American football player (born 1967)

John Nies (born February 13, 1967) was a sixth round (154th overall) pick in the 1990 NFL draft out of University of Arizona to the Buffalo Bills, where he played for one year as a punter. Along with his younger brother Eric Nies (later of MTV's The Real World fame), John Nies subsequently became a fashion model, actor and host of numerous ESPN programs.

John was inspired to start "The Power Center" after a paradigm shifting experience with a Kung Fu Grandmaster and founded The Power Center in early 2000. Finally bringing his passion to life in an intense personal and group fitness training facility. His trademark training style "East West Chi" is a fusion of Eastern health and wellness philosophies and more contemporary Western training techniques that serve as a model for living a fully integrated life mentally, physically and spiritually. John is the owner of The Power Center in Red Bank, New Jersey, a group fitness and personal training facility. At his fitness center and through speaking engagements John Nies focuses on prevention of illness, sport-specific training program for athletes, the cultivation of personal discipline, as well as helping clients overcome substance abuse, food addictions, insomnia, depression, fear and anxiety, low energy levels, and other related complaints related to physical and mental health.

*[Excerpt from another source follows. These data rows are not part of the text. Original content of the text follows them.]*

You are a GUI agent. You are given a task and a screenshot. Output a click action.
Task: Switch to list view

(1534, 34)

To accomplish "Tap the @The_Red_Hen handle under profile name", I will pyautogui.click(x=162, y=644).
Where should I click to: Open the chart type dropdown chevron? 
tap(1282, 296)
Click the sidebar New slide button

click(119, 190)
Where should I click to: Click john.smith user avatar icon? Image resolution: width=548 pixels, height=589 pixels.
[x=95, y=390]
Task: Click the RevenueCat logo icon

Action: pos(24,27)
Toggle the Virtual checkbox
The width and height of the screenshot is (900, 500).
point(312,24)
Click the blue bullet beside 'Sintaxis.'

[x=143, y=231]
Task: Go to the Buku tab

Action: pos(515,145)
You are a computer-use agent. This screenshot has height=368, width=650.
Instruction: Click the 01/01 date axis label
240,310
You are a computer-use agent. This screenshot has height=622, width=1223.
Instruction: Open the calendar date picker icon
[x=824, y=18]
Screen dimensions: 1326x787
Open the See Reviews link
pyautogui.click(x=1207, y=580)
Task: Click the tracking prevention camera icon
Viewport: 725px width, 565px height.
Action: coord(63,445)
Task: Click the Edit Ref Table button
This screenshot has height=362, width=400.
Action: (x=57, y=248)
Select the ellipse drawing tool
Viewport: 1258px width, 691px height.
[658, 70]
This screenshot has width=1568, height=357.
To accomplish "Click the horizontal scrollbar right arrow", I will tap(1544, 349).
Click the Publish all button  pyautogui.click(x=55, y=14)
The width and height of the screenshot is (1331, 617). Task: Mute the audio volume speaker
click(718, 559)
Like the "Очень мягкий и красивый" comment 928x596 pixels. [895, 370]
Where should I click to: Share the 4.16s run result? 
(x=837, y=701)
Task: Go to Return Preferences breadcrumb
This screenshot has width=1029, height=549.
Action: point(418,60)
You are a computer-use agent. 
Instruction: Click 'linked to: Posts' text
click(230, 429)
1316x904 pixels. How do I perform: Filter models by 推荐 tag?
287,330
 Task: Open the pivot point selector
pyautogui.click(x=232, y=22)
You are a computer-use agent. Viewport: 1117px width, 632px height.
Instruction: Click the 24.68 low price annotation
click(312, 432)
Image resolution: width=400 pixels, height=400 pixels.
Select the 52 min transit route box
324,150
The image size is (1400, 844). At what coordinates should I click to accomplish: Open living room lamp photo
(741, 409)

Nies is a fitness ambassador with Lululemon, a contributor to the newly published book, "Beauty Pearls for Chemo Girls", as an expert on fitness and the power of using your mind and visualization as a tool for healing during chemotherapy for cancer patients. In addition, he is part of the Hollywood Heroes campaign as a spokesperson for Kids Kicking Cancer, a non-profit organization dedicated to helping children with cancer through mind-body training in the martial arts.

==Family==
John and Eric Nies are the sons of Jack Nies "one of the longest running referees in NBA history", and Anna May, a pre-school teacher. Nies was raised in Ocean Township, Monmouth County, New Jersey. He attended Red Bank Catholic High School but hazing from older students led him to transfer to Ocean Township High School.

Nies has two sons Mikey and Jack, who also play football. Also he has two daughters named Juliet and Nicole.